I Do Everything. How Can I Translate That on a Resume? A Recruiter's Insight on: SAHM's Resume, Part 1
With Industry Insight by: Chris Wood, Consultant
How to Define a Stay at Home Mom in a Resume: Job Title
Recruiters are busy. Most spend only 6 seconds looking at a resume before they decide if the applicant is a good fit for the position. When a recruiter skims down to the ‘Experience’ section, the listed job titles are the beacon of their attention. For most positions, this is a very straightforward portion of your resume. When you take a job you should have a strong understanding of your job title and responsibilities, but for stay-at-home moms, this can be a bit tricky. How can you embody all of the responsibilities of a stay-at-home mom in a job title?

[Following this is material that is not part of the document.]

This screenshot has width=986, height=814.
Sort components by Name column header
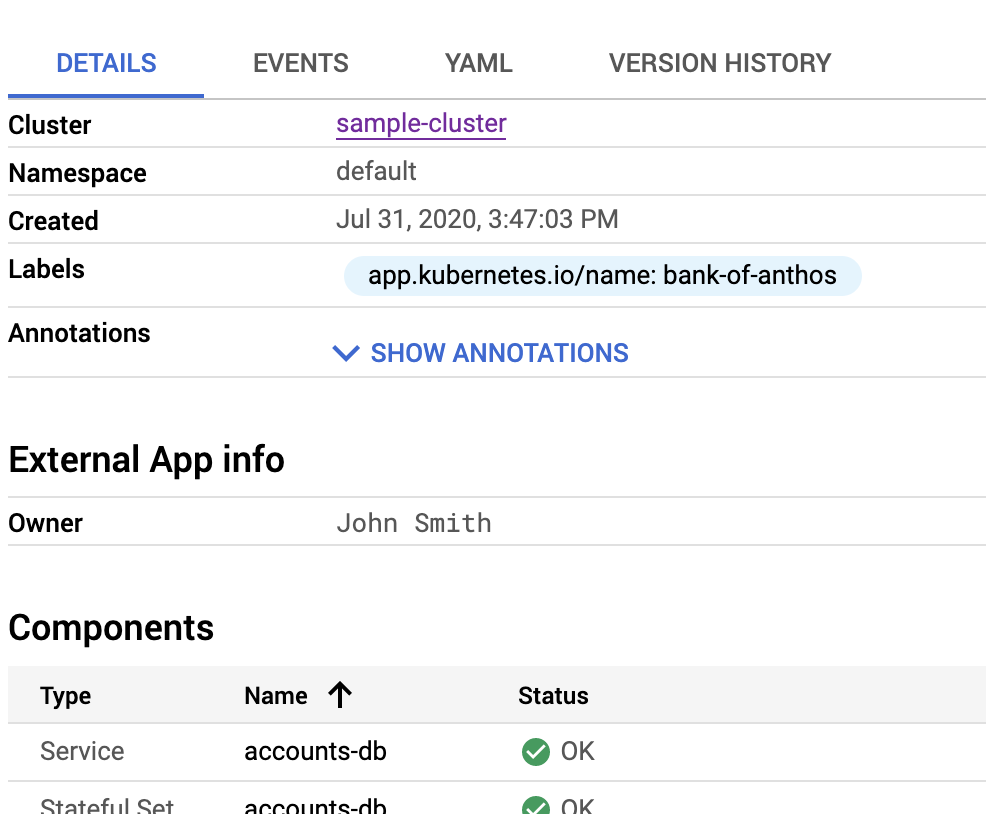pos(275,696)
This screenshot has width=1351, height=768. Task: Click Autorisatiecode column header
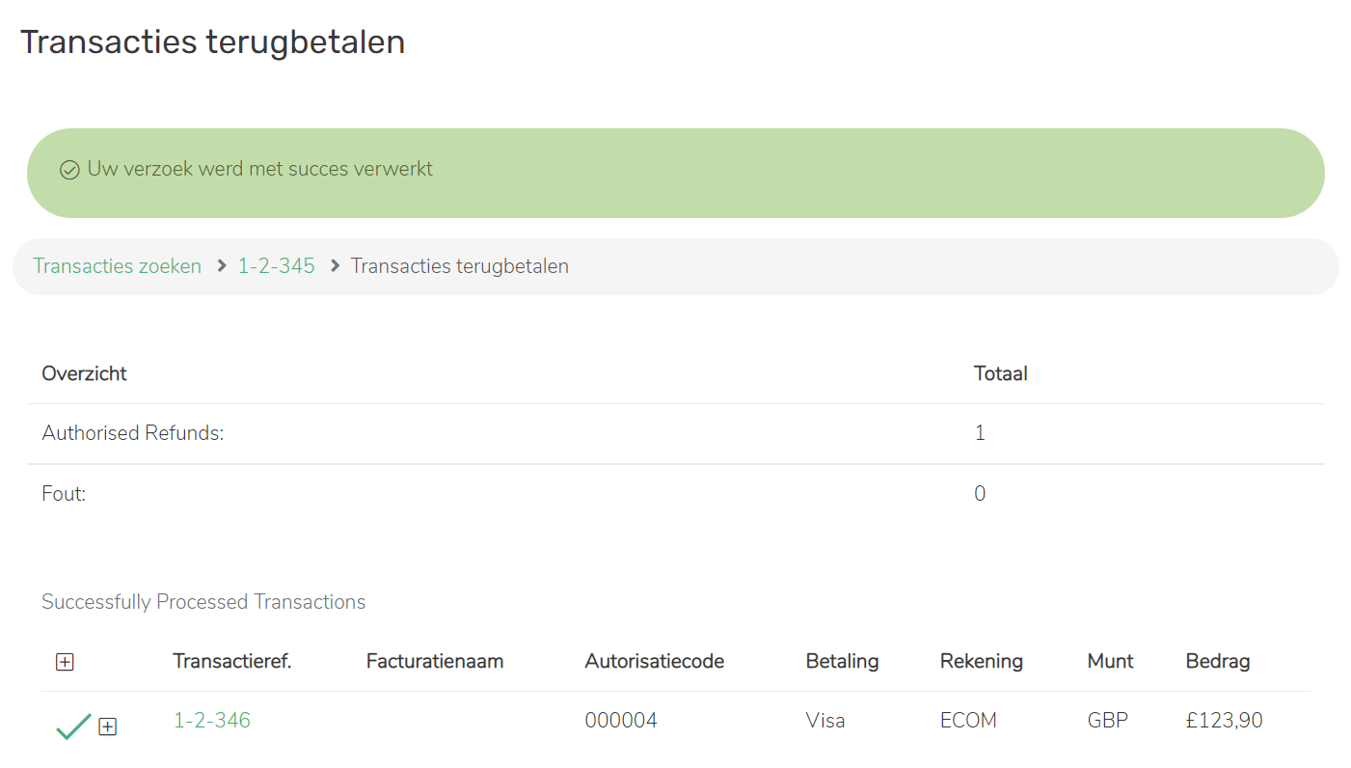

There isn’t a lot of information on this topic out there, so I decided to ask a top recruiter in my area. I specifically wanted to inquire about the use of ‘CEO’ to describe your leadership role within the home; I had seen this listed on a few mom blogs and Facebook profiles. Though I do believe there are many parallels between the work of a stay-at-home mom and a CEO, Chris, Account Executive with Spencer Reed Consulting in San Diego, brings up a good point:
“[Using CEO/COO as your job title] could automatically have them [the recruiter] move on to the next resume because they didn’t look through the details and assumed the mom/candidate was overqualified.”
This brings me to the primary goal of your job title and your entire resume: stay relevant to the position at hand. If you are applying for a position in Marketing, then shape your job title to reflect the desired skills for the position. A resume builds your career story and the list of job titles ideally show a progression in the field you are pursuing. Crafting your job title to align with your past and future work experience is a strategic way to make your time at home appealing to a potential employer.
I think using "CEO of Smith family" as a job title to represent your time as a stay-at-home is meant to communicate the leadership skills necessary for the position. Leadership is an incredibly marketable skill, but it should be communicated in a way that convinces the recruiter that you will lead work projects effectively. For example, a CEO of a company makes high-level decisions involving millions of dollars and hundreds of employees; whereas, you may be applying for a human resources position that requires the candidate to be detail oriented with strong interpersonal skills to lead employee benefits projects with small groups. Although these are both leadership skills, they are very different when applied to the day to day acts of the position.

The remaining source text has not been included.